Start of Extracted entries

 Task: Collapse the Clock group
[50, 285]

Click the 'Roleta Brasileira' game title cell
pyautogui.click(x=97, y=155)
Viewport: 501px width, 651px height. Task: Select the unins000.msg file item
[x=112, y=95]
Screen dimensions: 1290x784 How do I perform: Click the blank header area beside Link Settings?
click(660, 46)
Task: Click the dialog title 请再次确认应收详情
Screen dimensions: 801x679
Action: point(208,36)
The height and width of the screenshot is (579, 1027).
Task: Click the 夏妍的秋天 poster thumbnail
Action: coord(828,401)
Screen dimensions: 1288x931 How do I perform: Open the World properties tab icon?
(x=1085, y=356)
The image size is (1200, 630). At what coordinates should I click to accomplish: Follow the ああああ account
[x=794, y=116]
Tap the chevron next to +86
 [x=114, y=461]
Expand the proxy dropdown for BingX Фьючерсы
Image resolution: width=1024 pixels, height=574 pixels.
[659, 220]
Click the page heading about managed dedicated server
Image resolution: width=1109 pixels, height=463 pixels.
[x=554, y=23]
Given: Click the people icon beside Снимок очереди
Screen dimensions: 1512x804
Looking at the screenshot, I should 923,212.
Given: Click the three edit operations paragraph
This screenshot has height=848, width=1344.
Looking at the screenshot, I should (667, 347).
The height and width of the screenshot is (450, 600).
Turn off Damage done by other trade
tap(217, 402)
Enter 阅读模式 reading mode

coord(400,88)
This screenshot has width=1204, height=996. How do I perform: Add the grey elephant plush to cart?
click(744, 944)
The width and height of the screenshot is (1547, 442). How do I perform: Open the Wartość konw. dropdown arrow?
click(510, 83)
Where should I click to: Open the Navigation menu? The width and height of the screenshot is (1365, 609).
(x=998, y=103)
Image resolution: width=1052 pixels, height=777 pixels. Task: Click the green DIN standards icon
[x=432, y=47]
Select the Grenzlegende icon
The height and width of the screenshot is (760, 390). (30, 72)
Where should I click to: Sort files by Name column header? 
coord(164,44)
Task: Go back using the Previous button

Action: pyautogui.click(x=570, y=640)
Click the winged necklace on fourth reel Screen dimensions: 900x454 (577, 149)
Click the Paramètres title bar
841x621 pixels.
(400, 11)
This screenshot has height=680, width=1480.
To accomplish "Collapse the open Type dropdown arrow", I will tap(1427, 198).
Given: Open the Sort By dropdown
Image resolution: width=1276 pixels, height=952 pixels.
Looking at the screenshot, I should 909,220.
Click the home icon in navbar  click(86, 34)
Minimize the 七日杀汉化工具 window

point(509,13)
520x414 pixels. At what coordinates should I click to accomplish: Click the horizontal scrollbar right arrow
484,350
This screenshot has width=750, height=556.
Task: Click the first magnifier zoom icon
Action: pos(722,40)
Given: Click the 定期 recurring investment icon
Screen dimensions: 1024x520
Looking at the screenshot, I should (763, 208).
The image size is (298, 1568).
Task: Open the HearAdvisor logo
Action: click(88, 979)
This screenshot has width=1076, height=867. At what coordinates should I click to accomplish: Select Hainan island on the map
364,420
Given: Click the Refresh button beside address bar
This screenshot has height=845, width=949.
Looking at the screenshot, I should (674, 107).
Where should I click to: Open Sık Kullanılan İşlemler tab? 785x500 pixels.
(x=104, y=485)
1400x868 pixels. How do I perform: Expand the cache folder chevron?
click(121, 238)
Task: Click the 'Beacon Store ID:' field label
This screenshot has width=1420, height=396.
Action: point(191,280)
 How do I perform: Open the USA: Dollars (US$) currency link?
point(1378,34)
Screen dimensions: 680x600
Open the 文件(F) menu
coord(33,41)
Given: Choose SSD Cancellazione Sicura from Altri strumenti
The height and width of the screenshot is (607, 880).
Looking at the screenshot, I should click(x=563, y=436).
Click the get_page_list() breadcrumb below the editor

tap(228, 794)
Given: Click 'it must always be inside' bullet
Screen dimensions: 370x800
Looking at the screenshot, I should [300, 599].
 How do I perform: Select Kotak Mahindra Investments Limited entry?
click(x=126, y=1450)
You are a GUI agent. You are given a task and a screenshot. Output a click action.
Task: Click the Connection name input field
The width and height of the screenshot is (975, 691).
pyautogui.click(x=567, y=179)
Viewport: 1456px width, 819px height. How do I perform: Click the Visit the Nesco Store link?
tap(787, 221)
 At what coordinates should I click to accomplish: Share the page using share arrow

End of Extracted entries

Exercise description
Search the entries for the word "field" and show every line that has it.

Solved problem
Task: Click the 'Beacon Store ID:' field label
Task: Click the Connection name input field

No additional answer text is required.